Parshat B’Har opens with the laws of the sabbatical (7th year) and jubilee (50th) years. For many, the laws seem to be removed from their personal experience because it refers to a time and place no longer relevant. Indeed the text tells us that on the sabbatical and jubilee years the land is supposed to remain fallow.
The text is interesting because of a certain consistency which follows throughout the Biblical text regarding our relationship to the land. In the creation story we are taught that we are but the custodians of the earth, and as such we need to protect it care for it and honor it. Later in Leviticus (25:2) and again in B’Har we are reminded of the need to honor the land. While in the creation story the need to honor and protect the land is universal, in B’Har it is referring to the land of Israel. In either case whether we live in Israel or any where else on God’s earth we are commanded to honor and protect it.

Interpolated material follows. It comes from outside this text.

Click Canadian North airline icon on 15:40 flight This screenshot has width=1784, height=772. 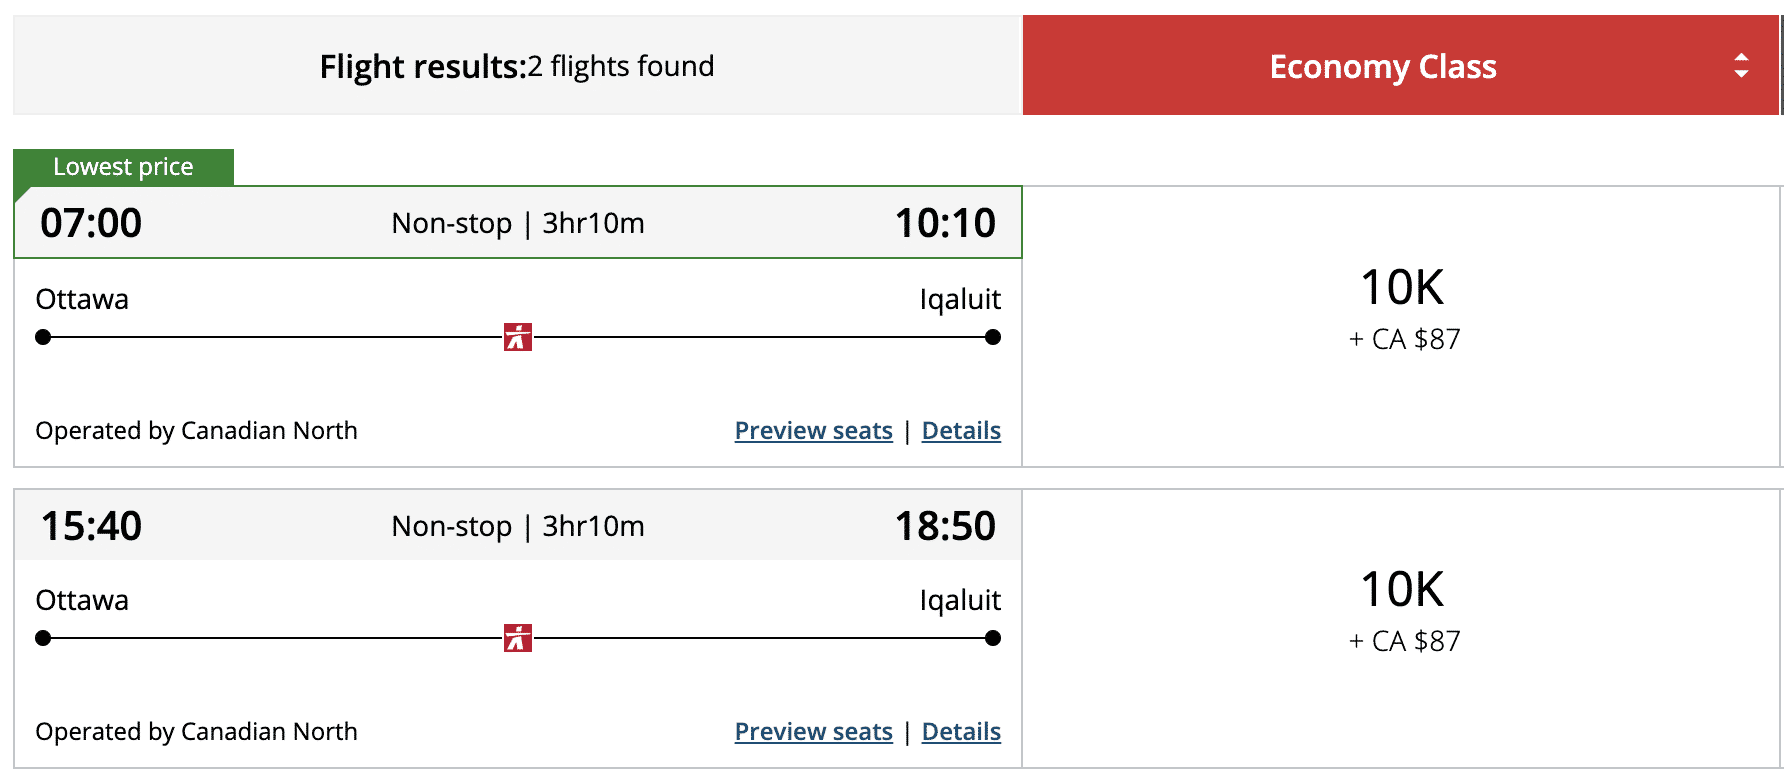518,638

Some of the traditional commentaries like the Sefas Emes understand the commandment to symbolize our need to detach ourselves from materialism and to dedicate and cultivate ourselves to the spiritual side of life. However there are other commentaries like the Ashlich that believe the philosophy behind the commandment is the recognition that it is God who owns the land. Oftentimes, we forget this and abuse the land. By fulfilling this commandment we recognize that ultimately the land belongs to God. Hertz underscores our need to recognize that we are custodians of the land and as such we have the awesome responsible for maintaining it and perhaps improving what we received as custodians, but certainly not to diminish that which was entrusted to us by God.